Page 1 of 3

[SOLVED] uasyncio is blocked for 1 hour, 11 minutes on ESP8266

Posted: Fri May 17, 2019 12:21 pm
by jomas
UPDATE may 22: Cause found. The blocking is caused by a bug in mp_hal_ticks_ms.

Under certain conditions uasyncio is blocked for exactly 1 hour, 11 minutes. This was first reported in topic viewtopic.php?f=16&t=4706. I have been running several esp8266 (ESP-12) units to try to reduce the code that shows this behavior. I came to this code:

Code: Select all

# Date: april 26, 2019
import utime
from machine import Pin, Timer
import uasyncio as asyncio

class MP_BUG:
    
    def __init__(self):
        Pin(12, Pin.OUT).value(0); Pin(13, Pin.OUT).value(0); Pin(15, Pin.OUT).value(0)
        self.buz = Pin(5, Pin.OUT) ; self.buz.value(0)
        self.led = Pin(2, Pin.OUT) ; self.led.value(1)
        self.tim = Timer(-1)
        self.tim.init(period=5000, callback=self.watchdog)
        self.second = self.watchdog_second = 0

    def watchdog(self, timer):
        print("Watchdog", self.second)
        if self.second == self.watchdog_second:
            self.buz.value(1)
        self.watchdog_second = self.second
        
    def now_sec(self):
        """Return time."""
        return utime.ticks_us()//1000000

    @asyncio.coroutine
    def time_loop(self):
        print("Start coroutine time_loop")
        while True:
            now = utime.localtime(self.now_sec())
            self.second = now[5]
            await asyncio.sleep_ms(10)

    @asyncio.coroutine
    def show(self):
        print("Start coroutine show")
        while True:
            while not self.second == 0:
                await asyncio.sleep_ms(100)
            # Blink 30 times
            for i in range(30):
                self.led.value(0)
                await asyncio.sleep_ms(4)
                self.led.value(1)
                await asyncio.sleep_ms(50)
            await asyncio.sleep(2)

    def run(self):
        loop = asyncio.get_event_loop()
        loop.create_task(self.show())
        loop.run_until_complete(self.time_loop())
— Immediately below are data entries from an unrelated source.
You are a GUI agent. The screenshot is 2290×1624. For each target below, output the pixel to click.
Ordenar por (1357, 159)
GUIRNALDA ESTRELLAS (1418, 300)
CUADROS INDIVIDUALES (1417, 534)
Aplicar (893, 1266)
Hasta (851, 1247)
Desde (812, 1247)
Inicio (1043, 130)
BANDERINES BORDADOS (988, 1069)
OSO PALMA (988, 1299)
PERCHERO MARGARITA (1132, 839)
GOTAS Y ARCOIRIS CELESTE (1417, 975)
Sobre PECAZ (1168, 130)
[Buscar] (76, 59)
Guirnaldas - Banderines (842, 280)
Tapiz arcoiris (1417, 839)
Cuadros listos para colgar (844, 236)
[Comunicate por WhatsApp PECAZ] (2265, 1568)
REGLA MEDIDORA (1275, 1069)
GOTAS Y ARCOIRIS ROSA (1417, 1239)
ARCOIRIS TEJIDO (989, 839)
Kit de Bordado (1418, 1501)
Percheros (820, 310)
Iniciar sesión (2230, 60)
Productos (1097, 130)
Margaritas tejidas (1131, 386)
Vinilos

stop = Pin(4, Pin.IN, Pin.PULL_UP)
utime.sleep(2)
if not stop.value() == 0:
    mpbug = MP_BUG()
    mpbug.run()
Two coroutines:
'time_loop', that update self.seconds.
'show' that waits until self.seconds is 0 and then blinks a led for 30 times.

The watchdog watch if the seconds get updated. If not then self.buz (Buzzer) will get high.

If this code is run (just put this as main.py on your esp8266.) then after a while (can be hours or days) the coroutines are blocked for exactly 1 hour, 11 minutes. After this time the coroutines and the program will continue as if nothing happened.
(btw. 1 hour, 11 minutes is 2^32 uSeconds, that is one cycle of the internal system_get_time() call of the Espressif SDK.)

The same (more or less) code without uasyncio never blocks and this unit is running continuously for months without problems.
I have tried the standard 1.10 version of MP and the version of pfalcon (pycopy, uasyncio V2) but they al have the same behaviour.

How can this bug reported? I don't have a github account.
Anyone has suggestions to avoid this blocking without skipping uasyncio?

Re: uasyncio is blocked for 1 hour, 11 minutes (Bug?)

Posted: Fri May 17, 2019 5:45 pm
by kevinkk525
I'm glad you put that much effort into confirming the bug I encountered.
I can try to submit it to github. Maybe something will get found although apparently most people don't have the problem and are having trouble confirming it.

I accepted that I need a watchdog resetting the board if the freeze happens and that works fine but of course finding a bugfix would be preferrable.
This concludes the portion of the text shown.